Single by Love Inc.

from the album Love Inc.
- Released: June 1998
- Length: 3:26
- Label: Vik.; BMG;
- Songwriters: Vincent De Giorgio; Chris Sheppard; Brad Daymond;
- Producers: Love Inc.; Peter Ries;

Love Inc. singles chronology
| "Broken Bones" (1998) | "You're a Superstar" (1998) | "Homeless" (1999) |

= You're a Superstar =

1998 single by Love Inc.

"You're a Superstar" is a song by Canadian Eurodance group Love Inc. It was released in June 1998 as the second single from the album Love Inc., after "Broken Bones." "You're a Superstar" was Love Inc.'s biggest hit, peaking at number 13 on the Canadian RPM 100 Hit Tracks chart and number one on the RPM Dance Chart. It also peaked at number eight in Spain and number 23 in the Netherlands.
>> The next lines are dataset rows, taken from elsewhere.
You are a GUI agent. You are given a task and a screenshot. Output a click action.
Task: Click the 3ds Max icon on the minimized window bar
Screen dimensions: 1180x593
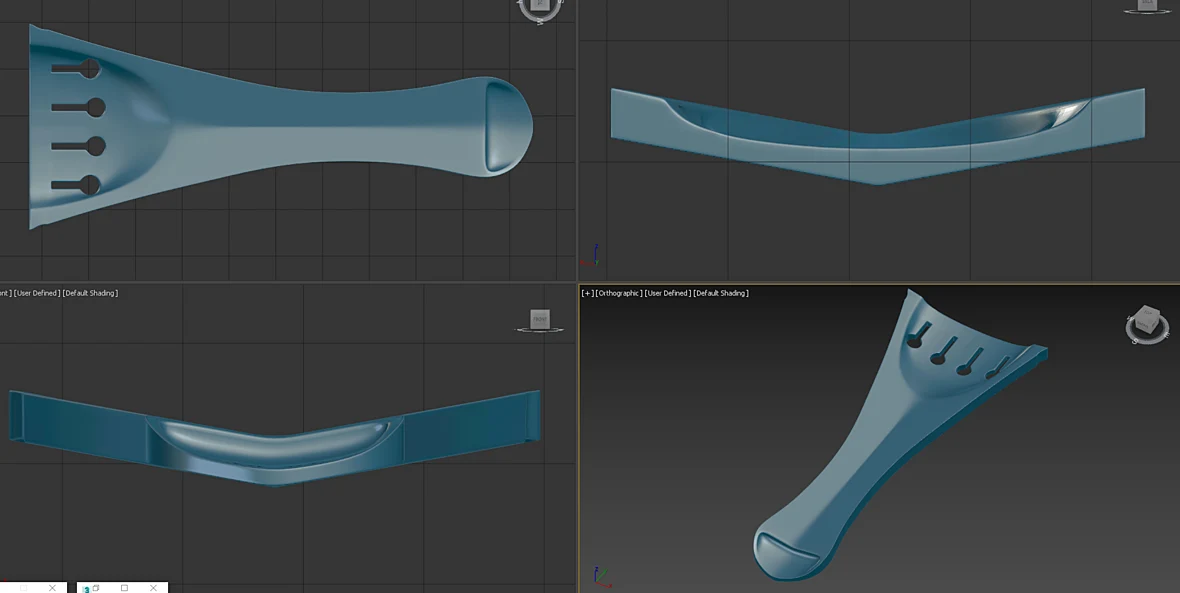click(87, 588)
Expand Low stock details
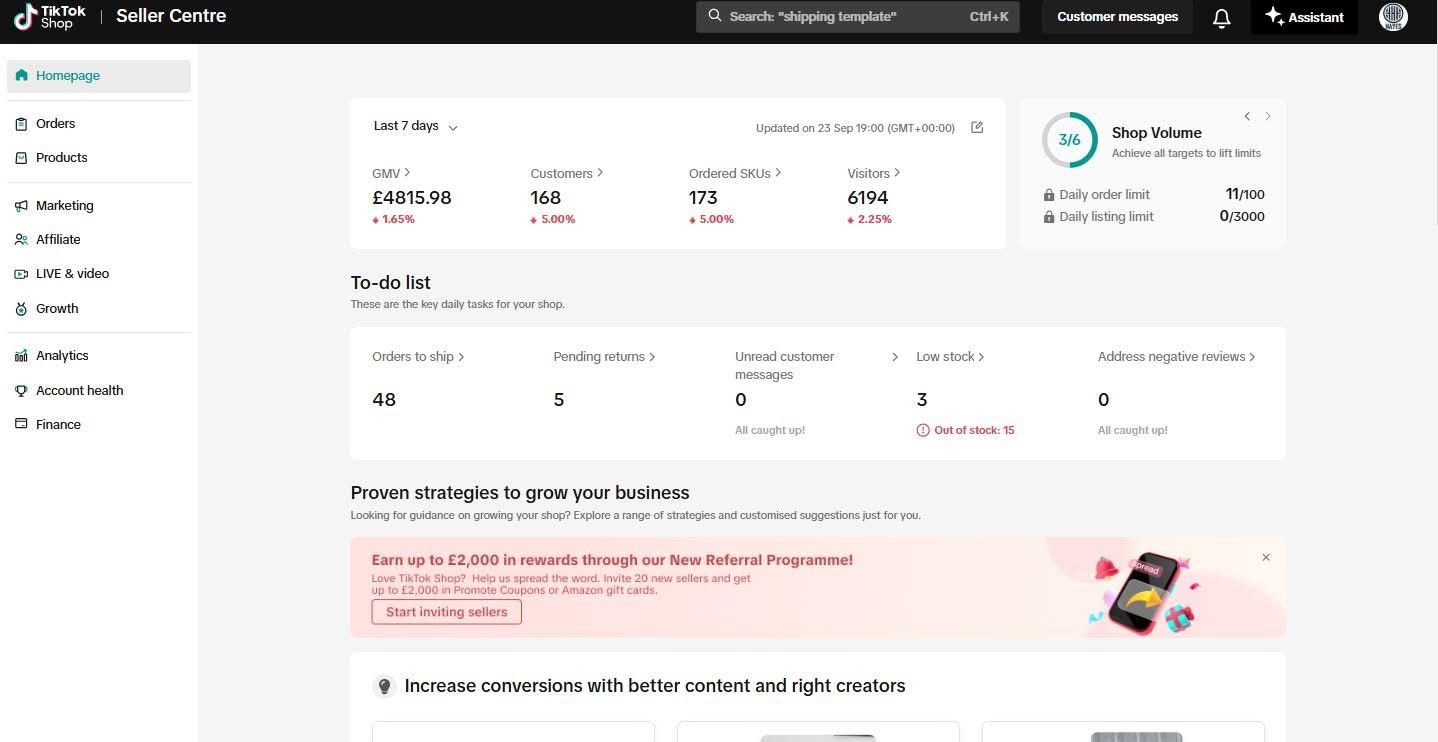The width and height of the screenshot is (1438, 742). point(950,357)
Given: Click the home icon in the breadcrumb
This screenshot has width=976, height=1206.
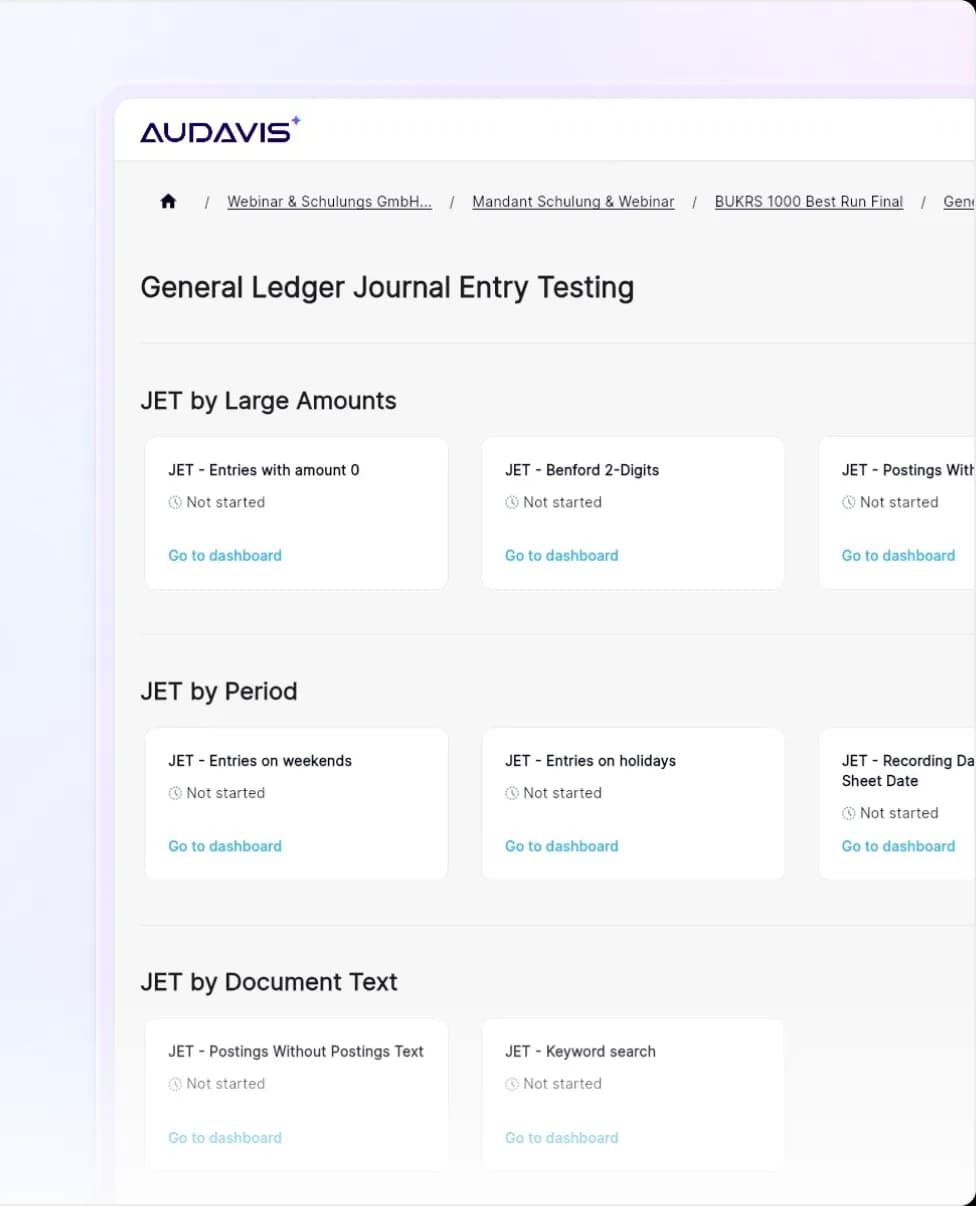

In the United Kingdom, the song was a commercial failure during its original release in 2000, but two years later, it was re-released and peaked at number seven for four weeks in December 2002 and January 2003. In Scotland, the song reached number two in early January 2003. Its success in the UK allowed the song to receive a platinum certification from the British Phonographic Industry (BPI) in 2024 for sales and streams exceeding 600,000.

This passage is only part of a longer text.